**SELECTION**
______

Wednesday, June 26, 2013

Are We Defending the Indefensible?: The Death of DOMA and Proposition 8


"Ding-Dong, DOMA's dead!" trumpeted one of my friends on Facebook at the news that the U.S. Supreme Court had declared unconstitutional a major part of the federal Defense of Marriage Act (DOMA). Another facebook friend posted this picture of the rainbow-hued Supreme Court in celebration of today's two decisions that sounded death knells for proponents of traditional marriage.

The DOMA decision (U.S. v. Windsor) concerned the right of the federal government to define marriage as between one man and one woman for the purposes of receiving benefits under federal law. The Supreme Court held that the definition of marriage should be left up to the states. The second decision (Hollingsworth v. Perry) focused on a California state ballot initiative known as Proposition 8.  Through Proposition 8, Californians had voted to amend their state constitution to declare that marriage should be between one man and one woman. The district court declared Proposition 8 to be unconstitutional, and the Supreme Court, based on technical grounds, refused to revisit the lower court's decision.

What jumps out most in both cases is the refusal of the executive branch to defend the validly-enacted laws. The Obama administration refused to defend DOMA, and the U.S. Congress had to intervene to champion its own legislation. In California, the state governor refused to defend Proposition 8 in court, so a body of citizens stepped in to press the case through the judicial system. By the time they came up for consideration by the Supreme Court, both laws had been abandoned by the governments supposedly in charge of enforcing them. So, from an ideological perspective, the Supreme Court decisions were almost after-thoughts. The battles had already been lost.

______

**LISTING**
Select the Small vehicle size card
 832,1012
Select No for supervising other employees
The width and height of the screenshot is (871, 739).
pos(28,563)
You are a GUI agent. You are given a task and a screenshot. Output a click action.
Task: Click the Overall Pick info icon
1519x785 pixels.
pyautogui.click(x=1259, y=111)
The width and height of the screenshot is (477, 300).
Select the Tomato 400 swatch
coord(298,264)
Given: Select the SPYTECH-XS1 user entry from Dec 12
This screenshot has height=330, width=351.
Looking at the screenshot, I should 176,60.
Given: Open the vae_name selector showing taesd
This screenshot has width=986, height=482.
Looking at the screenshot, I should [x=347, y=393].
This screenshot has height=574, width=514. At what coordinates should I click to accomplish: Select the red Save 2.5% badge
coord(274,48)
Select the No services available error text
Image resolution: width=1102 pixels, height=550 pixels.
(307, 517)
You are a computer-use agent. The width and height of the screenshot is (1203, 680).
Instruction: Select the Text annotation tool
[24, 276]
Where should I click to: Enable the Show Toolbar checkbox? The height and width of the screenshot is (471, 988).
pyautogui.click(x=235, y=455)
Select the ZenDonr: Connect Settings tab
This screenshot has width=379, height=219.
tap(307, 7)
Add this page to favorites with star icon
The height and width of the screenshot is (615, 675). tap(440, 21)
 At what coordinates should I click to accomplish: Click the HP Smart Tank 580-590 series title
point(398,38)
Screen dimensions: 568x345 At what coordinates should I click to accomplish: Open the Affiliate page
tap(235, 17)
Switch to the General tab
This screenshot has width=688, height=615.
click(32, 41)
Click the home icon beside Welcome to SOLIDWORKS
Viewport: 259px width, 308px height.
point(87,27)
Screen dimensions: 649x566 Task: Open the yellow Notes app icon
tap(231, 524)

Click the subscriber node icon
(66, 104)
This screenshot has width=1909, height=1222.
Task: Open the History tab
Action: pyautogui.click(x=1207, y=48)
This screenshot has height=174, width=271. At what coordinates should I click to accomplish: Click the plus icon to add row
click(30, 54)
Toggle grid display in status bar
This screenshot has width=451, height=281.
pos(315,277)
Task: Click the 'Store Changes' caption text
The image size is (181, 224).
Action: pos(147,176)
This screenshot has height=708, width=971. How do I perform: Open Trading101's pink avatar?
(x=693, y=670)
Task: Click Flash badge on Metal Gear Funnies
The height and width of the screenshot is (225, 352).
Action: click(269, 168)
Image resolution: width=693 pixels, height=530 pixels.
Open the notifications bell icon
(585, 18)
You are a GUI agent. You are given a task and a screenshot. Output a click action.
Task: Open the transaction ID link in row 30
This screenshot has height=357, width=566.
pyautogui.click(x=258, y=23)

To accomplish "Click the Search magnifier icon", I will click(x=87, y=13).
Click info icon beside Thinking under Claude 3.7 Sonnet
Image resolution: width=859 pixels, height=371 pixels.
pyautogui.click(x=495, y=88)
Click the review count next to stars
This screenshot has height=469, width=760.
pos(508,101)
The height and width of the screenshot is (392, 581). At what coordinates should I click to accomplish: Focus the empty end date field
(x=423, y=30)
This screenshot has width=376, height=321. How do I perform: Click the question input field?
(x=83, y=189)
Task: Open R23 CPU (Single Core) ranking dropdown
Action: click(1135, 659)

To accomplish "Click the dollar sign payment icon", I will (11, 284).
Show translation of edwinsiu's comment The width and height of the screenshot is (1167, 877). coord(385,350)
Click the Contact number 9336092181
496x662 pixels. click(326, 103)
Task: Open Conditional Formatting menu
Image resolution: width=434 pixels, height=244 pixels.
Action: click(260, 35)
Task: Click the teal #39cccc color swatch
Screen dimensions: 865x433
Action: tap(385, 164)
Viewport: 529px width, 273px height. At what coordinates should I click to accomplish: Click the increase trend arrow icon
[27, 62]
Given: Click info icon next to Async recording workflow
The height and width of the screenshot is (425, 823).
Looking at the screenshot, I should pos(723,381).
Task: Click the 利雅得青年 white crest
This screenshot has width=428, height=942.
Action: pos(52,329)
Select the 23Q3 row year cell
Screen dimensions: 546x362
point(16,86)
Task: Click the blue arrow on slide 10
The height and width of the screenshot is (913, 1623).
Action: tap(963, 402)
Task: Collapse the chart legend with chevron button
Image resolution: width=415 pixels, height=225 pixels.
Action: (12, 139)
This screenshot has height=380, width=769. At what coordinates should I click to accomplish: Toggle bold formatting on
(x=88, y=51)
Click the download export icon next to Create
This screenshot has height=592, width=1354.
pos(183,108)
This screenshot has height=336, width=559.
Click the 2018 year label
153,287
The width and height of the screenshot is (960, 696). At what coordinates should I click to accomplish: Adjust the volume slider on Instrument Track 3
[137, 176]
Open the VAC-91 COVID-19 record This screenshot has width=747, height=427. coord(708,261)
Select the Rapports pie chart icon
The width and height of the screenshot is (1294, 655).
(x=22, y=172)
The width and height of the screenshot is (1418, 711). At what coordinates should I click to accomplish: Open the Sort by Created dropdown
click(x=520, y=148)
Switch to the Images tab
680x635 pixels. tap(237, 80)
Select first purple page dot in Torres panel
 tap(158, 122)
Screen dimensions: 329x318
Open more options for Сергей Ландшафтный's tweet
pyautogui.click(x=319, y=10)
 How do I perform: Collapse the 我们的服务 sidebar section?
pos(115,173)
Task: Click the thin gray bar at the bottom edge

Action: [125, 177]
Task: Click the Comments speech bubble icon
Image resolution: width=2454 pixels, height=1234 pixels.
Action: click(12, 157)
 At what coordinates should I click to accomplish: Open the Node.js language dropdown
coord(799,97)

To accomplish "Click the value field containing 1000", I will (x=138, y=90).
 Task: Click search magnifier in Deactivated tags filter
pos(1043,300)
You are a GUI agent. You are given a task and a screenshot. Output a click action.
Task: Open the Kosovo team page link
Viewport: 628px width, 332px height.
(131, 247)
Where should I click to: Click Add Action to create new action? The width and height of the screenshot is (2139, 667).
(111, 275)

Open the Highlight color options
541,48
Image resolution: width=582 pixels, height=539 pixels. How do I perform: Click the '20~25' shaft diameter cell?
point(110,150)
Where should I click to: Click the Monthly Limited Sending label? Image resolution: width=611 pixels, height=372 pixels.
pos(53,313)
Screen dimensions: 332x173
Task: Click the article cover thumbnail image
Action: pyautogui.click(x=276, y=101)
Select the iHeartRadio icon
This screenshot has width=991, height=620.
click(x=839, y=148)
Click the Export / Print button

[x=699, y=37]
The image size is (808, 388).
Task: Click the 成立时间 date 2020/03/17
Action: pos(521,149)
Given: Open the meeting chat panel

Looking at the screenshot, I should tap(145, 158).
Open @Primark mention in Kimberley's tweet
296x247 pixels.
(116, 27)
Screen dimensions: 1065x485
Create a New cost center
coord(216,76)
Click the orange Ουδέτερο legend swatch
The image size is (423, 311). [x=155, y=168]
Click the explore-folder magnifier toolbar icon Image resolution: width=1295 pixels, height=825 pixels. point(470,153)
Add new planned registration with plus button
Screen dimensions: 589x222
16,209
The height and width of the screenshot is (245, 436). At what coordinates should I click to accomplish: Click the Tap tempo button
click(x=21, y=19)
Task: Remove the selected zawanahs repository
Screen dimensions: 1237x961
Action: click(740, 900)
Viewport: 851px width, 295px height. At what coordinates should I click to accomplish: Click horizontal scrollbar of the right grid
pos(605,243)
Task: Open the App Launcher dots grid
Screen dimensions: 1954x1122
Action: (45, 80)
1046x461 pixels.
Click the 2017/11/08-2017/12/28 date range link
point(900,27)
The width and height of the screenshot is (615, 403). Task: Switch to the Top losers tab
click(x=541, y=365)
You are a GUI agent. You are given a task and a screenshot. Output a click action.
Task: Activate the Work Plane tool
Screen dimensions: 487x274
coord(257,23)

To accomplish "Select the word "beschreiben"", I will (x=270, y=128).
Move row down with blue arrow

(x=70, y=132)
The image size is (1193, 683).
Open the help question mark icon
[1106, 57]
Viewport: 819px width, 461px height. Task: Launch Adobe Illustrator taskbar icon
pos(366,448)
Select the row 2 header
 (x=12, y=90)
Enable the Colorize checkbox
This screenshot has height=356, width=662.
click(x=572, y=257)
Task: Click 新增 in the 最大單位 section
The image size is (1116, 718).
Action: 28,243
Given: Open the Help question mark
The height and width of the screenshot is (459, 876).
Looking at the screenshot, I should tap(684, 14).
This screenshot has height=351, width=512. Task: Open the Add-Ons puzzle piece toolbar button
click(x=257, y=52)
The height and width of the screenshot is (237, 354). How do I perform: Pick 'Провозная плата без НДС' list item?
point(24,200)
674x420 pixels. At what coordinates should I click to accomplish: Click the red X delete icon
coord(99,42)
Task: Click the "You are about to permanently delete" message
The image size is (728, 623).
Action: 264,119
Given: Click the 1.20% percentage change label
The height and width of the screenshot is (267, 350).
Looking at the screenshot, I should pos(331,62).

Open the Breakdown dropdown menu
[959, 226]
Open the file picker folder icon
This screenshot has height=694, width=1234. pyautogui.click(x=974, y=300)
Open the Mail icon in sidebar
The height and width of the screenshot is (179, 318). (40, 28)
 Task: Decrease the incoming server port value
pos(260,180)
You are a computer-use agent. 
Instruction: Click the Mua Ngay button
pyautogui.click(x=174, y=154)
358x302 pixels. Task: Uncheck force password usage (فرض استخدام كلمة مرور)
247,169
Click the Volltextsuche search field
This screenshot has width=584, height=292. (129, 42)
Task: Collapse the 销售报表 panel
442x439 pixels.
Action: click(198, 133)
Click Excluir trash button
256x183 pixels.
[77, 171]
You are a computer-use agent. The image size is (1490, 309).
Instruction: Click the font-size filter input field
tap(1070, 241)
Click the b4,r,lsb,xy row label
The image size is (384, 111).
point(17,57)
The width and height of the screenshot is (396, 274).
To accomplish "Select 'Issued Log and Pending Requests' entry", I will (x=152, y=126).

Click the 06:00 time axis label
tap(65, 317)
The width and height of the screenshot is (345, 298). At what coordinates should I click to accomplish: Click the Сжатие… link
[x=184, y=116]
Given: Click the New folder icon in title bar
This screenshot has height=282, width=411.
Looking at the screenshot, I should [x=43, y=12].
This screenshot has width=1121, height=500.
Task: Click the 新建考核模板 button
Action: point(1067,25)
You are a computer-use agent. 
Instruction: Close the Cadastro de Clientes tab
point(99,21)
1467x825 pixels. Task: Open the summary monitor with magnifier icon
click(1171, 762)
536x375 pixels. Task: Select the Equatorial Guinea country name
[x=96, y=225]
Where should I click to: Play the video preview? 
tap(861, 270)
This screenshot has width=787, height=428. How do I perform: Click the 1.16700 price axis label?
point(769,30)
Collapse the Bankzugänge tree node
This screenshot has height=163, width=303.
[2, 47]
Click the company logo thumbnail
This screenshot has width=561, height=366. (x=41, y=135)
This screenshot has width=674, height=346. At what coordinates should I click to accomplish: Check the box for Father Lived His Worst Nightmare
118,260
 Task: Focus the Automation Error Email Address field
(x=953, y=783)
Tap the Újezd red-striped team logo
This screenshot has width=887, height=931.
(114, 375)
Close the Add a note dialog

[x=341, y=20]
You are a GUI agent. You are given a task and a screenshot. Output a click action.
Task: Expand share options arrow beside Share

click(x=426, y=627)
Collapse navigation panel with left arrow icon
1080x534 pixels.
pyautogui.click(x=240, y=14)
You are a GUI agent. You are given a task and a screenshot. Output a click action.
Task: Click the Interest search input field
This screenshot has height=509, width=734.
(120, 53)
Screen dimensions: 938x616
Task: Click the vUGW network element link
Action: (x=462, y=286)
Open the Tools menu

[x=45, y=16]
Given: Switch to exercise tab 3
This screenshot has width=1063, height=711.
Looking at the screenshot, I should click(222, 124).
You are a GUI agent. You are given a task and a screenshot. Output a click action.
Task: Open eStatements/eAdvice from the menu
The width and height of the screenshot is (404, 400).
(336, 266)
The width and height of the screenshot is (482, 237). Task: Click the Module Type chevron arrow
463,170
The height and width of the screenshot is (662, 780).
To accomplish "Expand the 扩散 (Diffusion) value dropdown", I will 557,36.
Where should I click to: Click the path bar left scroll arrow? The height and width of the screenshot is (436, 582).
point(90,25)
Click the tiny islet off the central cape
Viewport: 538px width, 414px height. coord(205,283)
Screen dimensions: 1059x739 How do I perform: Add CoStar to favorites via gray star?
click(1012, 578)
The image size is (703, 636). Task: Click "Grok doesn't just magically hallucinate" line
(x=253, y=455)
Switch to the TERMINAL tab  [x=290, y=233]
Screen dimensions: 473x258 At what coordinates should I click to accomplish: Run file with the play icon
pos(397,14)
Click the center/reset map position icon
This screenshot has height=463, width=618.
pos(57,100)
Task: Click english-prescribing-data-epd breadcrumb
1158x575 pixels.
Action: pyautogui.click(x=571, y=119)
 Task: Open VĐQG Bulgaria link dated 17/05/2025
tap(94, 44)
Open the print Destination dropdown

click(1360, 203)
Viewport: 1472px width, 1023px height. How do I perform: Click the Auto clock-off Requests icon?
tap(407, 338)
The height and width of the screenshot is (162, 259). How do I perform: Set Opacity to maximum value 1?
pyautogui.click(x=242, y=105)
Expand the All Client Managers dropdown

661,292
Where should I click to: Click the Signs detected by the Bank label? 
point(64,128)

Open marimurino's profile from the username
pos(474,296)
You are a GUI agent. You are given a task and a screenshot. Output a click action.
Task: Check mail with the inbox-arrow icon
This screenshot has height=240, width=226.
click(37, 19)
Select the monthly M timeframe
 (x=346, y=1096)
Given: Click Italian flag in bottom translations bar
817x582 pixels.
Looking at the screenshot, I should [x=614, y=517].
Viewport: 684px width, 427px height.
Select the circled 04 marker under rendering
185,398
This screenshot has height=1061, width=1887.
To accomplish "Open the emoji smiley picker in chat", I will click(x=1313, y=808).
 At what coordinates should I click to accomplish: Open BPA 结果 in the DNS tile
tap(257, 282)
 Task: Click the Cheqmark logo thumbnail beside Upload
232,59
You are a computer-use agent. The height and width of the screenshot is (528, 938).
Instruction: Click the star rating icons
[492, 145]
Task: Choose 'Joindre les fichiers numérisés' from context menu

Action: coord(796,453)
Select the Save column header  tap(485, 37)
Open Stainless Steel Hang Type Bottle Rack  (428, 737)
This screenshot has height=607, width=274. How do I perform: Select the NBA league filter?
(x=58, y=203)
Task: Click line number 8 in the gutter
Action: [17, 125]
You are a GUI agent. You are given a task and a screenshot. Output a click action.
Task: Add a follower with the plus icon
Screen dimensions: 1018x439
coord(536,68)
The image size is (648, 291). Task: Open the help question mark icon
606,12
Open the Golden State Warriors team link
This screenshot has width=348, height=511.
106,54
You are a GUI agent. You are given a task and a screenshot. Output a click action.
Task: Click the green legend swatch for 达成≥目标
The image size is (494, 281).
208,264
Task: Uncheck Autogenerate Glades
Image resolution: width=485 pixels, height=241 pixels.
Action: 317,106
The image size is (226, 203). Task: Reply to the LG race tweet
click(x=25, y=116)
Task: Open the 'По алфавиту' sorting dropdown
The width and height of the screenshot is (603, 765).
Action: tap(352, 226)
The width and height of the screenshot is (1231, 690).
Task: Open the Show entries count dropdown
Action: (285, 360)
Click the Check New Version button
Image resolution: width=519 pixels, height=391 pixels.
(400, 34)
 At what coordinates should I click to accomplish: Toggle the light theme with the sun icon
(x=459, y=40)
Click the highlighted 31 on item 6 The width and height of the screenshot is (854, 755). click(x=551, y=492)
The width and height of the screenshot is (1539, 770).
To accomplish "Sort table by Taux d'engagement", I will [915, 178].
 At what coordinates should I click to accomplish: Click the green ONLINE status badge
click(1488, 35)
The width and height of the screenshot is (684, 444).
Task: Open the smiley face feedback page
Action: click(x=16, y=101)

______

**WHAT YOU NEED TO DO**
(A) Repeat word for word everything in the post about the DOMA and Proposition 8 rulings from "What jumps out" down to "already been lost.".
(B) Write what comes next in the post about the DOMA and Proposition 8 rulings, picking up right after its last sentence.
The material comes from a different source than the post about the DOMA and Proposition 8 rulings.

**ANSWERS PROVIDED**
(A)
What jumps out most in both cases is the refusal of the executive branch to defend the validly-enacted laws. The Obama administration refused to defend DOMA, and the U.S. Congress had to intervene to champion its own legislation. In California, the state governor refused to defend Proposition 8 in court, so a body of citizens stepped in to press the case through the judicial system. By the time they came up for consideration by the Supreme Court, both laws had been abandoned by the governments supposedly in charge of enforcing them. So, from an ideological perspective, the Supreme Court decisions were almost after-thoughts. The battles had already been lost.

(B)
The battle may be lost in the court of public opinion, as well. Support for gay marriage has steadily grown over time, at least as measured in the polls, and a majority of Americans now appear to favor same-sex marriage. Take my facebook friends, for example. These two lovely ladies are married with children, and are as heterosexual as the day is long, as far as I know. Firmly ensconced in the middle class, they live in the suburbs. One is married to a lawyer and the other to a government official. They are the new normal.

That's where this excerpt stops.